Records excerpted from a collection:
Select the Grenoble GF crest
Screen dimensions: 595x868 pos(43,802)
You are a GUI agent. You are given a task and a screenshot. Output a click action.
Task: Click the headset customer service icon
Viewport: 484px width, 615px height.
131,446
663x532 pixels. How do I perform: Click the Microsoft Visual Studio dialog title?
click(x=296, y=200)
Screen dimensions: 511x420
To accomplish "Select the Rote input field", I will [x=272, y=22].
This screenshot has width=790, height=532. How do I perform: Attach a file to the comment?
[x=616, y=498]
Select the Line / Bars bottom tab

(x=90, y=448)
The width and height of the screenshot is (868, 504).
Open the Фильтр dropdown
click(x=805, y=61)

--

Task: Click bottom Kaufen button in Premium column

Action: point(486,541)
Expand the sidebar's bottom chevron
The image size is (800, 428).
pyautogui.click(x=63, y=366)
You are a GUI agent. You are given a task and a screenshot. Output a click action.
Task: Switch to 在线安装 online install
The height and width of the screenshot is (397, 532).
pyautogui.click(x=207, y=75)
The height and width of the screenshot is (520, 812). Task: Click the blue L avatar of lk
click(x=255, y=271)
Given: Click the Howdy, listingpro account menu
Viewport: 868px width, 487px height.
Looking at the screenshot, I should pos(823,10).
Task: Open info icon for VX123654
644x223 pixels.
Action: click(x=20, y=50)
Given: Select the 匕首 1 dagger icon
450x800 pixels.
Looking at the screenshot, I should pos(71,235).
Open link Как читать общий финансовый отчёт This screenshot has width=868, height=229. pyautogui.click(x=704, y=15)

--

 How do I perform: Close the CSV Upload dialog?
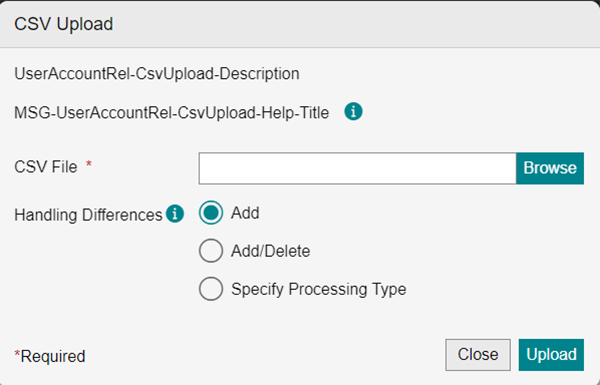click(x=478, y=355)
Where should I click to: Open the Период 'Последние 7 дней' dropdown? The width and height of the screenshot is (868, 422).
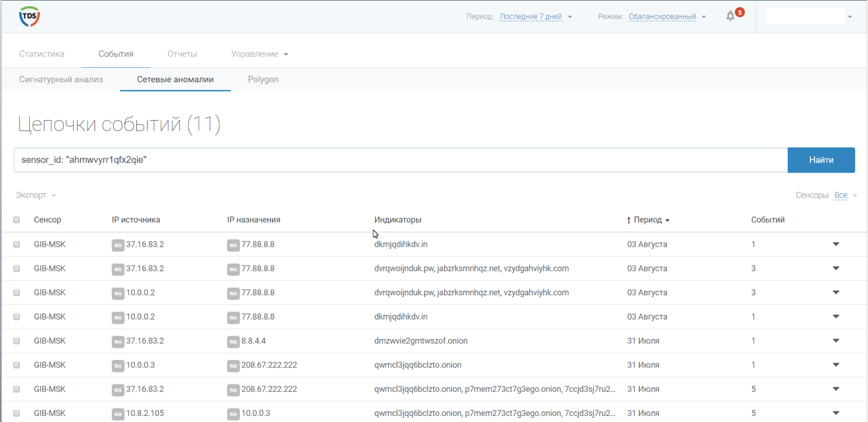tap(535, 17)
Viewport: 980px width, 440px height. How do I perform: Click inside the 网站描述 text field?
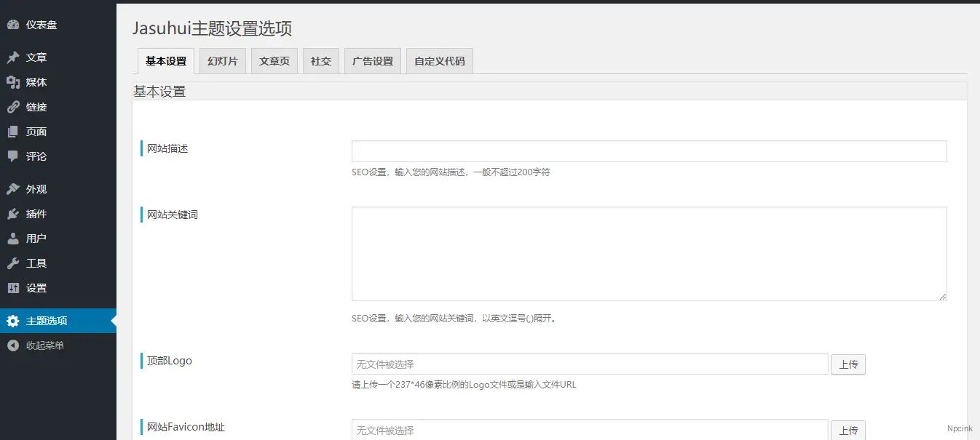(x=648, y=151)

> [Work to complete]: List every line from the entries above in which "icon" appears.

> [Exercise response]:
Task: Click the headset customer service icon
Task: Open info icon for VX123654
Given: Select the 匕首 1 dagger icon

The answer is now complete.